__Required work__.
Reproduce the records exactly through the line with "You are a computer-use agent. The".

[Dataset entries]
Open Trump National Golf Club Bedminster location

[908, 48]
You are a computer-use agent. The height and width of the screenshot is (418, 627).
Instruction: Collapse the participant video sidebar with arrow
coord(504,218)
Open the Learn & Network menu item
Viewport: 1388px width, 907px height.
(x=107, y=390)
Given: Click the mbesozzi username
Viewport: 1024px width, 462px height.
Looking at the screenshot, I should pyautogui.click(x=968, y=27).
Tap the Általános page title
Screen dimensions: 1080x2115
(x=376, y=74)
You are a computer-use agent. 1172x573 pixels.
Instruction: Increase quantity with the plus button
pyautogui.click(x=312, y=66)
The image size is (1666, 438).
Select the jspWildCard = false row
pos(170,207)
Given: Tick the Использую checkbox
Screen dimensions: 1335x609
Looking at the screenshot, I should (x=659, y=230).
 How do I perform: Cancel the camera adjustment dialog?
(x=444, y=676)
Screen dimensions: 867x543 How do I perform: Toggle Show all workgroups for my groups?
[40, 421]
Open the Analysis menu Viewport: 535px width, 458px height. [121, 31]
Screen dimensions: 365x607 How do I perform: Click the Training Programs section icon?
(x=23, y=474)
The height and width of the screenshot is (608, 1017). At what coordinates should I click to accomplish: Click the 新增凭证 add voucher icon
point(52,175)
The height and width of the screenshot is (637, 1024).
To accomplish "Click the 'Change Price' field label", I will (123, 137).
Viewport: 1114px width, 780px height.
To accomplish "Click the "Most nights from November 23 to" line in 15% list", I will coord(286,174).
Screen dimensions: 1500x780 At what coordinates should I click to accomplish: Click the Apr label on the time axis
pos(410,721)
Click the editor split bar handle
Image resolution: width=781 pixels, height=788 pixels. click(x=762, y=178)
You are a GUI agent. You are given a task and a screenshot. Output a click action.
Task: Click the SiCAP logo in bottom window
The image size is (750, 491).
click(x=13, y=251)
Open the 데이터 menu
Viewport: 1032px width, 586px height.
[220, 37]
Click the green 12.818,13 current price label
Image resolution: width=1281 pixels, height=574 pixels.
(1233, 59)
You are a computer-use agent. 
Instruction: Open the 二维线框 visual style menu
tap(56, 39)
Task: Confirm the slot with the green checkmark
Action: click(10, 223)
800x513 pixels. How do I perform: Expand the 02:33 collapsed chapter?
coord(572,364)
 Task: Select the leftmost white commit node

__Response for this exercise__.
Open Trump National Golf Club Bedminster location

[908, 48]
You are a computer-use agent. The height and width of the screenshot is (418, 627).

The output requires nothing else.